O'Sullivan was signed by MGM in 1932, where she would remain for the next decade. She soon played--for the first of six times--the most famous role of her career, the demure but scantily clad Jane, saved by and later wed to the king of the jungle in "Tarzan the Ape Man" (1932). The other five films O'Sullivan made with former Olympic swimmer Johnny Weismuller ranged from the superior "Tarzan and His Mate" (1934) to the odd "Tarzan's New York Adventure" (1942) before O'Sullivan retired for six years to raise her family by director John Farrow, whom she had married in 1936.
Remarkably prolific in the 30s, O'Sullivan wasn't quite a top star, typically playing leads in "B" films and programmers, and ingenue second leads in bigger productions. Examples of the former include the punchy gangster saga "Okay America" (1932), the spicy pre-Production Code dramas "Skyscraper Souls" (1932) and "Stage Mother" (1933), the superior horror film "The Devil Doll" (1936), the amusing comedy "The Bishop Misbehaves" and the fine suspenser "Woman Wanted" (both 1935). Always in gentle, sympathetic roles, O'Sullivan handsomely supported major stars like Norma Shearer in "The Barretts of Wimpole Street" (1934, very touching as the helpless Henrietta), Marie Dressler in "Tugboat Annie" (1933), Ann Harding in "The Flame Within" (1935), Greta Garbo in "Anna Karenina" (1935), and William Powell and Myrna Loy in "The Thin Man" (1934, as a damsel in distress).

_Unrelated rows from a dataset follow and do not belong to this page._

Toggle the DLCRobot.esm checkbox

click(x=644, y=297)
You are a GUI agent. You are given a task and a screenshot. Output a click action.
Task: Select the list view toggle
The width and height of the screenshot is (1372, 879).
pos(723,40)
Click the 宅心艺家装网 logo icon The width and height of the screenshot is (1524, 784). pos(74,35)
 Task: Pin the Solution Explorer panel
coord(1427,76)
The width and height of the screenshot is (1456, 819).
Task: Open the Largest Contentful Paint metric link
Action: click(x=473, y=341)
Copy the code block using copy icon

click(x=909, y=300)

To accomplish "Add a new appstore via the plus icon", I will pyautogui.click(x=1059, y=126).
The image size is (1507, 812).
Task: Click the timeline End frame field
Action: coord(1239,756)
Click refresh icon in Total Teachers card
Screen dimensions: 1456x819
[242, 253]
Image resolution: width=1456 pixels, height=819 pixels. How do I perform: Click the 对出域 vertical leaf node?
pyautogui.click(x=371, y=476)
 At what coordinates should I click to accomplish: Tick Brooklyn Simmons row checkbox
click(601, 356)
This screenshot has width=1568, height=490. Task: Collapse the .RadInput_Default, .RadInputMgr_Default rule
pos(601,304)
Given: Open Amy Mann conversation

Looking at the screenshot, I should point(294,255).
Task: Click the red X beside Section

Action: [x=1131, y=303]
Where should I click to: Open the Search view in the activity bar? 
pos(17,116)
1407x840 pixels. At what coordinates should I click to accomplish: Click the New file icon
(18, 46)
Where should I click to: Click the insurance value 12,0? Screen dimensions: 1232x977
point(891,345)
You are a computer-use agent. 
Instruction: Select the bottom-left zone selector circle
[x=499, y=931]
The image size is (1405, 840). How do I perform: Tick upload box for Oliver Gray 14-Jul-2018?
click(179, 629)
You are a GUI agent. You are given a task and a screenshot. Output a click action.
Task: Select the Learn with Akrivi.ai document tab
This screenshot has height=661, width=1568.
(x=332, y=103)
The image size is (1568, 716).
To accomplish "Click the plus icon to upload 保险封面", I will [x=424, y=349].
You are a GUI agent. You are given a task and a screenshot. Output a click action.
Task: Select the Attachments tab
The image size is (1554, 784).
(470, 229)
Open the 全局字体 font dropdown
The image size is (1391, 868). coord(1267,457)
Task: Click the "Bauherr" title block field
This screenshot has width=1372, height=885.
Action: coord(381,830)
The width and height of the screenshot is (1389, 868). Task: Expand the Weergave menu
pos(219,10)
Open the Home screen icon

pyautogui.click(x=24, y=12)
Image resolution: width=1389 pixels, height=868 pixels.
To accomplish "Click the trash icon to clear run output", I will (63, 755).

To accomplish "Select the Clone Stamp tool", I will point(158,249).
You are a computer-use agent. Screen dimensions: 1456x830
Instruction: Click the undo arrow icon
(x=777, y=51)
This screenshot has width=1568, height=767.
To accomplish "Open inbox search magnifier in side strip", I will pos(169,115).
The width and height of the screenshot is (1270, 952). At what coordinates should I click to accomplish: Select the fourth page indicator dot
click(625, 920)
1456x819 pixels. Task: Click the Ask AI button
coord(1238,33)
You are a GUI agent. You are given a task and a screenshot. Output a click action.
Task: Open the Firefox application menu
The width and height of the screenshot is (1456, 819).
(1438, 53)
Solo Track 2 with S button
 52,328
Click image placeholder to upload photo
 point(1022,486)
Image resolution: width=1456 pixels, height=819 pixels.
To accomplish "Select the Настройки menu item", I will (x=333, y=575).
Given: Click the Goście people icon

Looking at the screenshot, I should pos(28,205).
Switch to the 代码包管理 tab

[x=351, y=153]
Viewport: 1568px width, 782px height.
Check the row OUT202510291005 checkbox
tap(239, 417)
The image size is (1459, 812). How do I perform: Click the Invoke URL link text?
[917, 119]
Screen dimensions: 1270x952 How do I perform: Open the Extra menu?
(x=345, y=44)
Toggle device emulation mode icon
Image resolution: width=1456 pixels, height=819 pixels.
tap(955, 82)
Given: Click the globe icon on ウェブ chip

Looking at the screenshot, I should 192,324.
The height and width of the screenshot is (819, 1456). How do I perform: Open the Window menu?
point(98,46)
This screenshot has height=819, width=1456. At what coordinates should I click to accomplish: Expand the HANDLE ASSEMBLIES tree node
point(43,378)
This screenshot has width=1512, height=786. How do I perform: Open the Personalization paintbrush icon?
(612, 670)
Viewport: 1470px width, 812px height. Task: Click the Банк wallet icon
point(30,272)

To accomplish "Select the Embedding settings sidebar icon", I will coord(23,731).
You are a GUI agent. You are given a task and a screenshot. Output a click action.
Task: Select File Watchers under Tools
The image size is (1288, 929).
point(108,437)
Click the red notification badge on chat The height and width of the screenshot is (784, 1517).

She provided the requisite romance in the Marx Brothers farce "A Day at the Races" (1937), dallied with Robert Taylor in "A Yank at Oxford" (1938), and was particularly fine as the spirited Greer Garson's sweet, more conventional sister in "Pride and Prejudice" (1940).
Returning to acting after six years, O'Sullivan played prominent but somewhat incidental romantic leads in two good noirs directed by Farrow, "The Big Clock" (1948) and "Where Danger Lives" (1950). Too old for ingenue roles and working in a Hollywood whose dominant Irish female was the more fiery Maureen O'Hara, O'Sullivan alternated standardized leading lady roles with supporting turns in good second-tier films like Douglas Sirk's "All I Desire" (1953) and Budd Boetticher's "The Tall T" (1957). Occasional clinkers like "Bonzo Goes to College" (1952) paled beside good TV work on the dramatic anthologies "Fireside Theater," "Matinee Theater" and "Star Stage." She also hosted a syndicated TV anthology for the young, "The Children's Hour" (1951).
After Farrow died in 1963 and her seven children (including actors Mia and Tisa Farrow) grew into adulthood, O'Sullivan increasing busied herself with stage work, which, over the next several decades included revivals of "The Front Page" and "Morning's at Seven." The Broadway hit "Never Too Late" had O'Sullivan sweetly amusing as a middle-aged expectant mother, a role she recreated for the 1965 film version. TV work picked up in the 70s and beyond with a season on the daytime soap "All My Children" and dignified roles in the TV-movies "The Crooked Hearts" (ABC, 1972), "Mandy's Grandmother" (syndicated, 1980) and "With Murder in Mind" (CBS, 1992). A handful of feature roles cropped up too: O'Sullivan proved anew that a sensitive actor existed alongside the persona of the likable, demure lassie with her striking work as the heroine's (Mia Farrow) drunken mother in Woody Allen's "Hannah and Her Sisters" (1986).